- RECORDS FOR PROCESSING -

++++++++

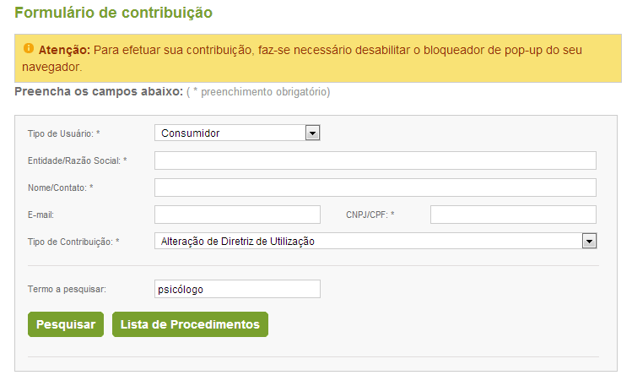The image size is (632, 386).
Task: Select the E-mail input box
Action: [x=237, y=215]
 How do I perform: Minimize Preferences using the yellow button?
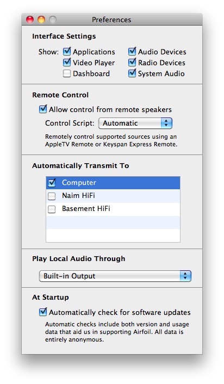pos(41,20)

++++++++

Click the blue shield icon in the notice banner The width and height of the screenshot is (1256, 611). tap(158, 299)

++++++++

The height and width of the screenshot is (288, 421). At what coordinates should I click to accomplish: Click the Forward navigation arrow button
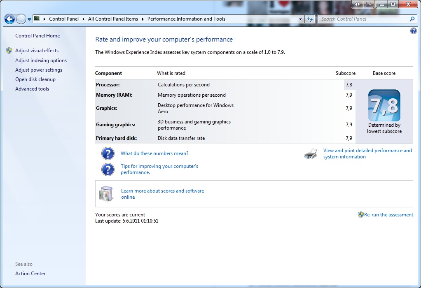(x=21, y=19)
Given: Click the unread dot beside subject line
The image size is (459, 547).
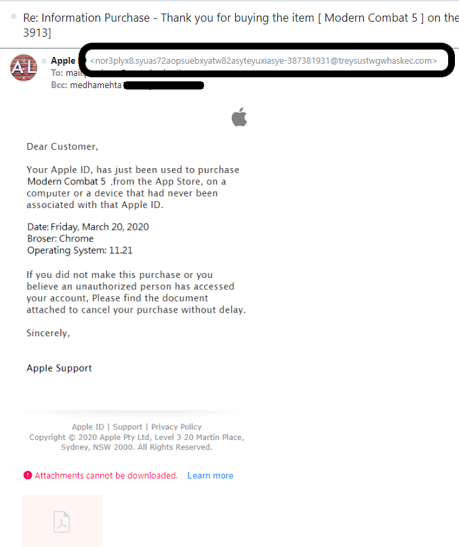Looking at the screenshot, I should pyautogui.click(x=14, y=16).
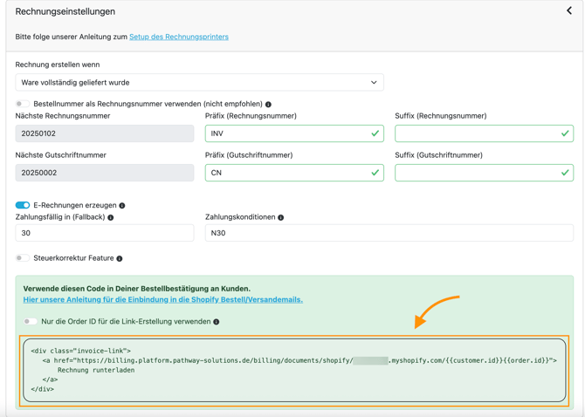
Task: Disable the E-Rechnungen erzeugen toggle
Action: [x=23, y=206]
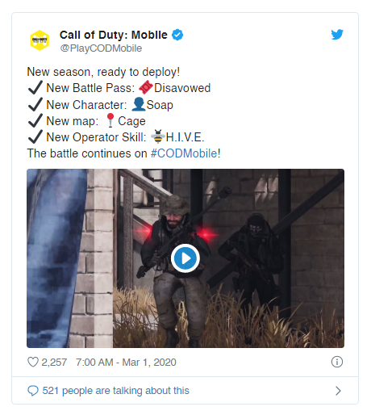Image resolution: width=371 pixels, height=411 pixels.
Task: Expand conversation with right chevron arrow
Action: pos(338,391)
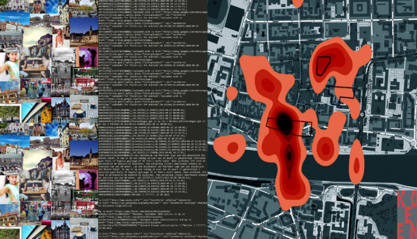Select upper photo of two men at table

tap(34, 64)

++++++++

In the listing above, find the line containing "The height and" and the line containing "Given: Click the", then return both of them and every line between, exactly, without pictures.

The height and width of the screenshot is (288, 421). At what coordinates should I click to accomplish: Click the Forward navigation arrow button
(x=21, y=19)
Given: Click the unread dot beside subject line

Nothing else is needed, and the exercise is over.